[Nasional-m] Likuidasi KPKPN dan Demokrasi Korupsi

Ambon nasional-m@polarhome.com
Tue, 10 Dec 2002 21:11:56 +0100


Suara Merdeka
Rabu, 11 Desember 2002  Karangan Khas


Likuidasi KPKPN dan Demokrasi Korupsi
Oleh: Joko J Prihatmoko

ADA setumpuk argumentasi untuk mengajukan hipotesa bahwa DPR dan pemerintah
kurang memiliki komitmen terhadap pemberantasan KKN. Sikap itu tercermin
dari disetujuinya RUU Komisi Pemberantasan Korupsi, di mana salah satu draf
terpenting DPR dan pemerintah akan membubarkan Komisi Pemeriksa Kekayaan
Penyelenggara Negara (KPKPN) kemudian memasukkan fungsi KPKPN ke dalam
Komisi Pemberantasan Tindak Pidana Korupsi (KP-TPK).

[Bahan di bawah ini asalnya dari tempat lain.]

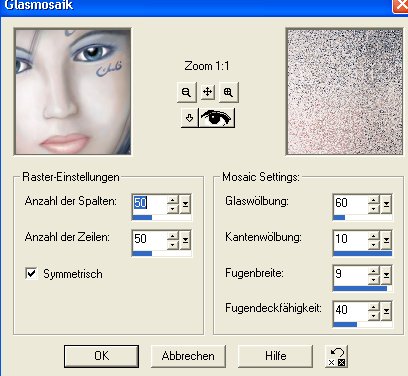
Task: Click the reset to default icon
Action: click(336, 357)
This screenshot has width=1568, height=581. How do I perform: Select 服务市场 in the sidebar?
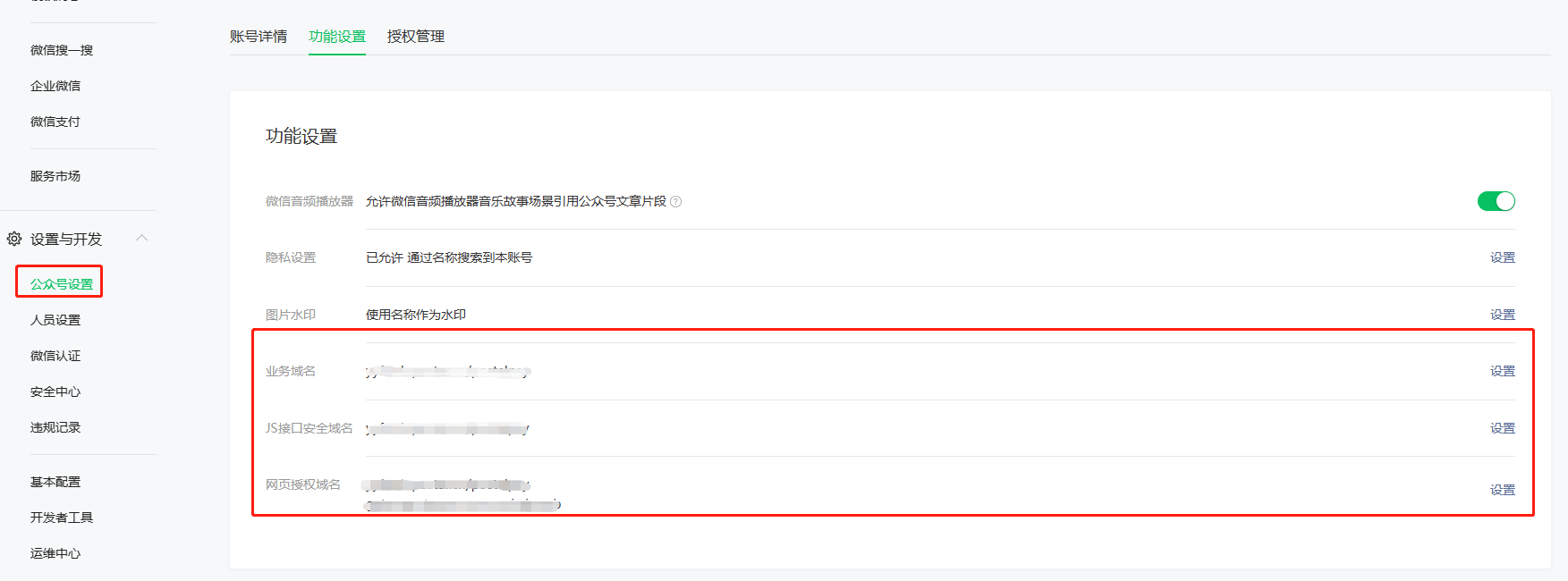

DPR dan pemerintah memang memiliki otoritas melikuidasi KPKPN, tetapi
keputusan tersebut menimbulkan tanda tanya besar di saat KPKPN mulai
menemukan ritme kerja mengerem KKN. Pertanyaannya, mengapa KPKPN harus
dilikuidasi? Merupakan keniscayaan bahwa elite politik resisten terhadap
gerakan anti-KKN. Mereka tidak pernah membentuk Komite Anti-Korupsi (KAK),
sejak UU No 31/1999 diundangkan. Kelahiran KPKPN juga diwarnai tarik ulur
yang alot.

Selama hampir tiga tahun, KPKPN telah menjalankan fungsi sebagai lembaga
pencegahan korupsi dengan cara memeriksa kekayaan penyelenggara negara. Cara
kerja ini memang tak fokus dan langkah-langkahnya sering bermuatan politik.
Namun harus diakui jika KPKPN telah berbuat sesuatu untuk mengurangi praktik
KKN. Upaya-upayanya menjadi signifikan karena mandulnya pengawasan politis
DPR dan penegakan hukum kejaksaan dan kepolisian.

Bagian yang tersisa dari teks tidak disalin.